Retype the data below verbatim, from the line with "click on new" up to and including the line with "coordinates (613, 596).".

▸ **Data extract**
===============
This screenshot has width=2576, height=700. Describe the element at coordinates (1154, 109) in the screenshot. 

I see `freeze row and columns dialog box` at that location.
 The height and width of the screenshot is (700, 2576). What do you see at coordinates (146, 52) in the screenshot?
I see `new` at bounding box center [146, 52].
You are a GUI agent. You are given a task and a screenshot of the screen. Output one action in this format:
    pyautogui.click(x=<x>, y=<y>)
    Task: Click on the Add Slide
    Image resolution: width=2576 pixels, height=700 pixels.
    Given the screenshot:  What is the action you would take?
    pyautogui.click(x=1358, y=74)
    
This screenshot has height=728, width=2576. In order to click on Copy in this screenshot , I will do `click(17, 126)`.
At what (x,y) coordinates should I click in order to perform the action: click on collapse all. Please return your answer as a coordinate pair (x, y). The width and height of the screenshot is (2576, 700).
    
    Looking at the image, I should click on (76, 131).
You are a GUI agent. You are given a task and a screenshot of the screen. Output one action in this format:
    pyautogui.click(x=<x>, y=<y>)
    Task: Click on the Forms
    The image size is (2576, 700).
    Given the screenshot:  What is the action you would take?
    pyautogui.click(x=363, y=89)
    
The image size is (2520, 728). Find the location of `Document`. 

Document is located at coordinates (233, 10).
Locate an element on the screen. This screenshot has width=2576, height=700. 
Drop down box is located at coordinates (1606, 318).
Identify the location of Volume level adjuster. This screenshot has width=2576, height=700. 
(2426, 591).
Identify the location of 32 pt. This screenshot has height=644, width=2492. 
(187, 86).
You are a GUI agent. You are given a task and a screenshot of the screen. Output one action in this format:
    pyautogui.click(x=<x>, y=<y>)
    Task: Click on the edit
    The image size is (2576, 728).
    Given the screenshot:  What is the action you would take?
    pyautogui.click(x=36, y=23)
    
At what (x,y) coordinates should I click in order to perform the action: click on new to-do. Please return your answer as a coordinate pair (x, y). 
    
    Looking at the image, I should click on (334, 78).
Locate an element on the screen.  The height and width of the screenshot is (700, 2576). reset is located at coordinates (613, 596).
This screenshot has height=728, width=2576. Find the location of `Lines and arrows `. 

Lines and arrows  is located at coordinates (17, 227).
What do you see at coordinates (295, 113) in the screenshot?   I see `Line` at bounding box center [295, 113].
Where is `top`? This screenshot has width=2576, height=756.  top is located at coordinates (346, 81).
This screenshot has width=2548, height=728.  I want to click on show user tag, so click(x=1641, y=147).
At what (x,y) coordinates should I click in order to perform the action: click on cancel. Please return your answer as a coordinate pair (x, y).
===============
▸ **Result**
At what (x,y) coordinates should I click in order to perform the action: click on new to-do. Please return your answer as a coordinate pair (x, y). 
    
    Looking at the image, I should click on (334, 78).
Locate an element on the screen.  The height and width of the screenshot is (700, 2576). reset is located at coordinates (613, 596).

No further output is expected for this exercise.